Just for fun, I thought you might like to hear what gamers think about the future of museums. We ran a game at the Institute for the Future this year called Superstruct, set in the year 2019. The game predicted that humanity may be extinct by the year 2042. So the game involved trying to tackle super threats like corruption of the food supply chain or a pandemic and asked people to help us solve these problems and create super structures. In six weeks, we engaged a community of 7,000 forecasters, and they wrote a thousand stories about the future. They had 500 active strategy forums and 500 organizations that they invented, including quite a few museums. In fact, if you look at a tag map of the content, the two biggest words are “museum” and “museums,” which shows that the players saw them as key to saving the future of humanity.
They created a Museum of Impossible Things where you would propose something impossible, and then the museum would bring people in to try and create it. As soon as the thing had actually been created, it would get moved out because it was no longer impossible. The idea was to tap into the crowd’s dreams and desires for what seems impossible.
Another interesting museum they created was a Catalog of Feedback Failure, based on the idea that we make the same mistakes over and over again and wouldn’t it be nice if we had feedback on things that we and other people failed at that we could consult before we made decisions and repeated the same mistakes. People contributed stories of their own failures—that was how the museum in the game worked. It was awesome; I had to think of something I’d failed at that I was willing to admit publicly.
Along those lines, I asked a thousand of my best gamers this question: “What’s your favorite museum in 2019?” I thought I would share a few of their answers with you. This one says that one of the foremost new museums is the “Youseum.” Your DNA is sequenced as you enter and the entire exhibit is about you: your past, your future and the challenge of understanding yourself objectively.
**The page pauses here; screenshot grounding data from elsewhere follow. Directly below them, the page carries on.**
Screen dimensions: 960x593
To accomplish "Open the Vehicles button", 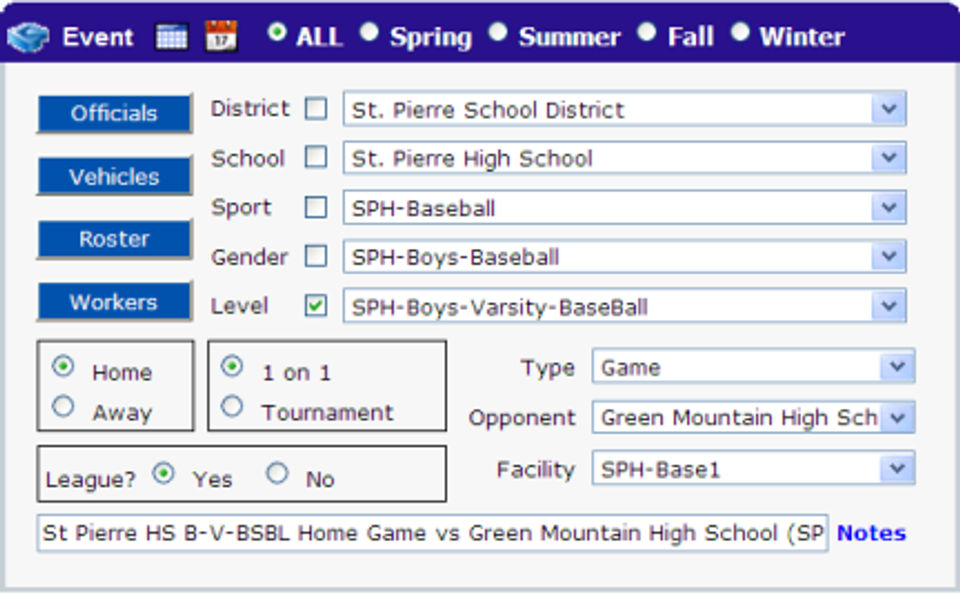I will point(114,177).
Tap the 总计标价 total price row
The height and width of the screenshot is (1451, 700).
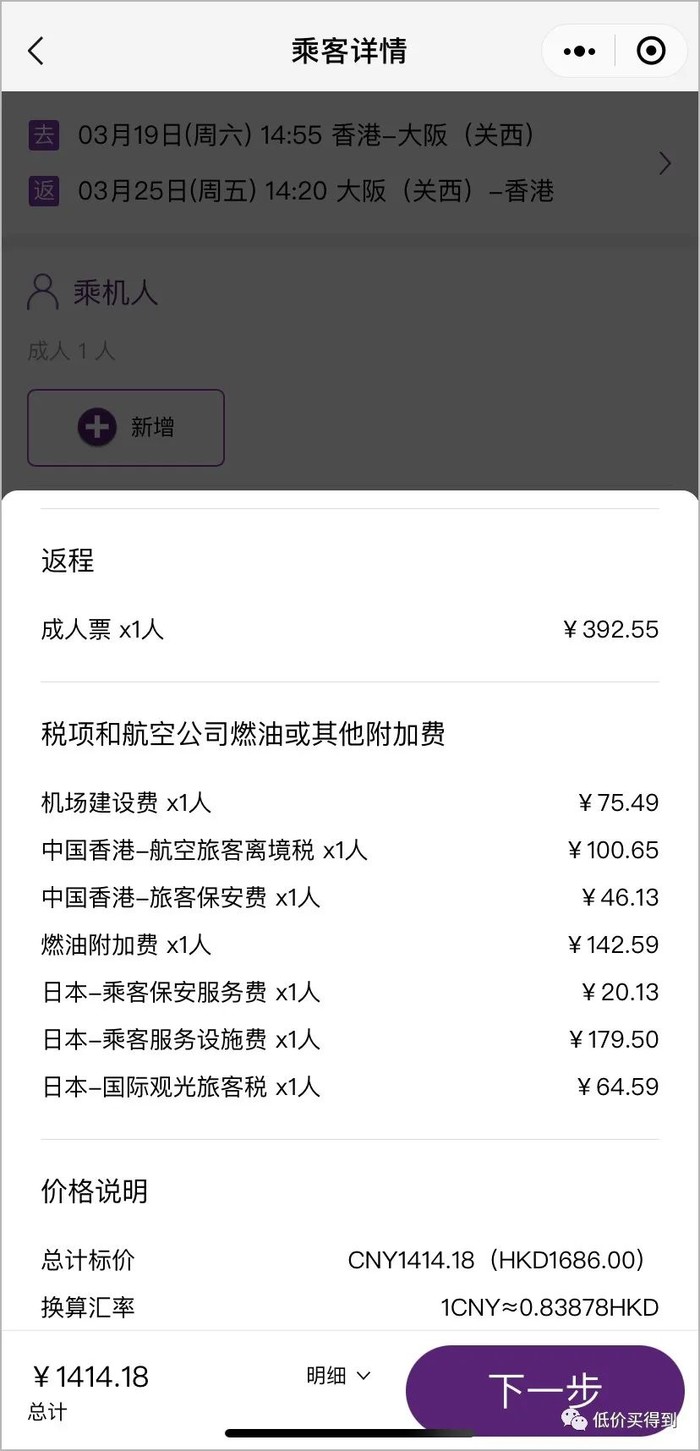(x=350, y=1260)
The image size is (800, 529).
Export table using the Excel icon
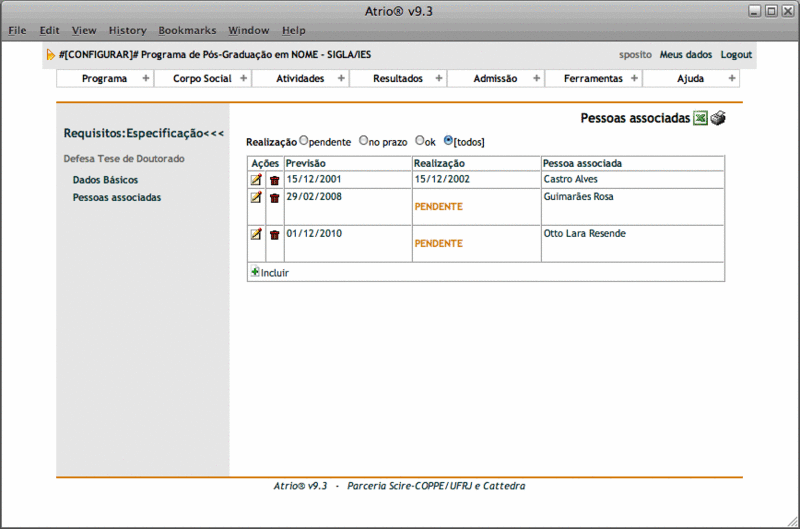(701, 119)
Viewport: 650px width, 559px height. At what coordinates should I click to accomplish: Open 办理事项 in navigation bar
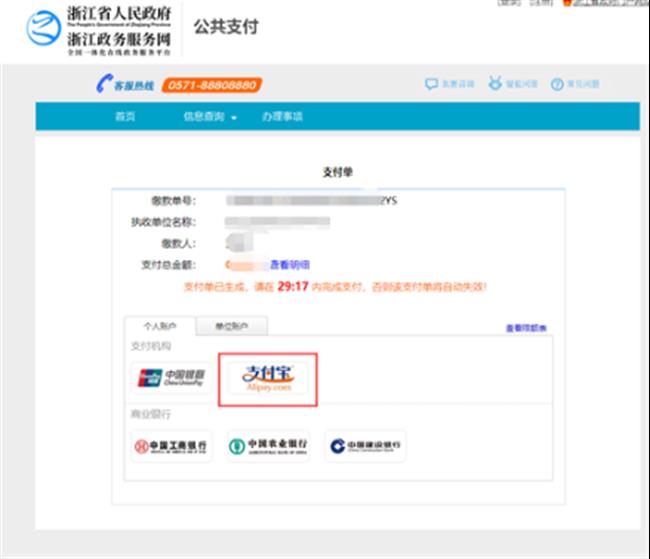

Here’s another cool idea: It’s the “Fictionsatorium,” where you get to spend the day adopting a new temporary personality from another culture or period. Here’s one called “The Olfaction Museum,” high-definition odors from history and around the world.
We need a new kind of institution, one that is explicitly seeking to create sustainable world- changing happiness as its primary mission. Museums should be trying to give us satisfying work to do, the experience to be good at something, time spent with people we like and the chance to be a part of something bigger. Museums can invent a better future by making us happier today, creating more sustainable sources of happiness and helping us collaborate to save the real world tomorrow.
Jane McGonigal is an award-winning designer of alternative reality games and a research affiliate and resident designer at the Institute for the Future in Palo Alto, Calif. One of her research concerns is discovering how mass collaboration in the virtual world can translate into helping communities in the real world probe the future and solve problems.